Ovunque mi trovi cerco di abbattere i pregiudizi, rinfocolando con discorsi e con gli esempi atteggiamenti di rivolta contro l’anatema e il riso che l’accerchia. In molti luoghi e qualsiasi occasione, a costo del totale isolamento, mi effondo nel propagandare quelle che ormai sono convinzioni radicate, ovvie per me. Infaticabile e devoto, dedico alla stampa, alla piazza, ai cartelloni pubblicitari, e ai muri delle case, ogni genere di messaggio, libelli, articoli, orazioni, pamphlet, slogan favorevoli alla mia causa.

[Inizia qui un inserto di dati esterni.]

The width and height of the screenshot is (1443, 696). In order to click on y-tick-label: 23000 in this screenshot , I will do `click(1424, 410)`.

Adopero diversi argomenti, e cerco spesso il sostegno di illuminati uomini di scienza (raro trovarne).
Ma, lo confesso, tutto questo invano.
Sebbene sappia di quanti e quante possano sfoggiare un medesimo talento, pochi sono coloro che risolvono di confessare le personali tendenze segrete, pronti nel coraggio, disposti ad affrontare lo scherno e l’isolamento che ne consegue. I medesimi inesplicabili pudori che rendono sorde le coscienze, rendono ostili le orecchie. Per lo più i miei discorsi non vogliono neppure essere ascoltati. La fama d’un uomo, si sa, la sua fortuna, il decoro possono andare distrutti in un secondo, il tempo rapido d’un peto sottile; o quello più consistente di un boato fuori ordinanza: il solo pensiero atterrisce chiunque. L’opportunismo regna sovrano.

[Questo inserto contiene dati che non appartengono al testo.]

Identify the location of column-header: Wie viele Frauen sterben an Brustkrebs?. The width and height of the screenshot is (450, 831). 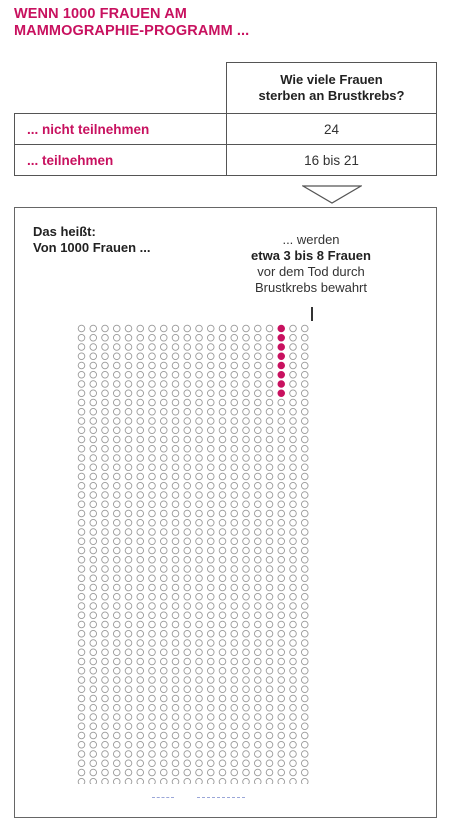
(332, 88).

Solo io tra tutti quelli che apprezzano i benefici dei fuochi d’artificio anali, oso sfidare apertamente tali pregiudizi. Anzi, più grande è la resistenza che incontro, più m’incaponisco, intensifico la mia attività sonora, ostinandomi oltre il necessario.
Oggi, ad esempio, prima di venire a quest’incontro, in cui confido se non persuadere, di smuovere almeno una convinzione radicata, ho effettuato, attaccando la sensibilità di un intero consesso di nasini delicati, lo stesso che abita settimanalmente il salotto d’una nostra esimia concittadina, il più straordinario e ben riuscito tentativo di rompere l’accerchiamento.

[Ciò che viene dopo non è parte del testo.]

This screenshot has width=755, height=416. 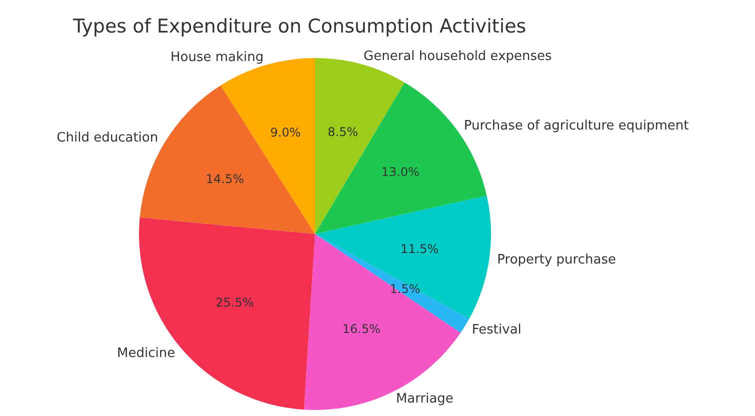 I want to click on data-label: 11.5%, so click(x=420, y=249).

Mi sono infatti aiutato a ben figurare con un pasto sostanzioso e adatto alla fermentazione. Ho esordito con un gran piatto di fagiuoli, e concluso con una quantità di frutta e bevande generosamente gasate (si racconta siano una mano santa a tal fine: sono pronto a dimostrarti che non si tratta di invenzioni). Me n’è rimasta ancora qualcuna, pronta per te. Potrai constatare non solo l’eccellenza dell’intonazione, ma quanto poco mi vergogno nell’emetterla.
Ascolta, ascolta questo primo residuo sonoro… (peto) …Hai udito? E si trattava soltanto dell’esordio, un piccolo acconto in tono di basso, lieve, il giusto per annunciare il diluvio che seguirà. Aveva i suoi limiti, lo riconosco, navigando come navigava tra il rozzo e lo sfiatato: provvedo a porre riparo con una seconda emissione, di gusto più fine e con voce forte, da tenore… (peto) …Occorre anche dar continuità alla sonata, farne diverse insieme e bene accordate tra loro… (peto) …Niente, è troppo presto, la valanga non è pronta… (peto) …Massù, non fare quella faccia, stai tranquilla, le mie non puzzano, o meglio, puzzano raramente e molto poco, solo chi ha naso particolarmente sensibile, e schifiltosa propensione può accorgersene con sua noia… (peto) …Ecco, quasi ci siamo, l’intonazione sembra corretta, il canto può cominciare… (Peto) …Ho una facilità incredibile nell’emmetterli. Basta che lo voglia… (Peto) …amo variare i rumori, sviluppare evoluzioni canore, strappare un qualche applauso da occasionali estimatori. Una volta pensa, per scommessa, ne ho battuti undici consecutivi, alle undici di notte, al seguito dei tocchi d’una pendola. Che successo, quella volta, con gli amici! (Amici intimi e affidabili, si capisce!) Adesso, per te, solo un altro, l’ultimo, il più discreto, una specie di accordo finale, il sigillo al mio discorso, per avvalorarne la tesi d’innocuità… (peto) …Come vedi, non è successo nulla di terribile. Nessun danno, e un unico vantaggio: che io, ora, mi sento meglio. Godo di un immane sollievo.
Ma ritengo che anche tu, me lo dice l’espressione del tuo viso, ti accingi a esultare. Spero che non sia per le medesime ragioni di tanti, solo per sollievo, dato che ti accorgi che l’ora è trascorsa, l’incontro concluso e sono in obbligo d’andarmene.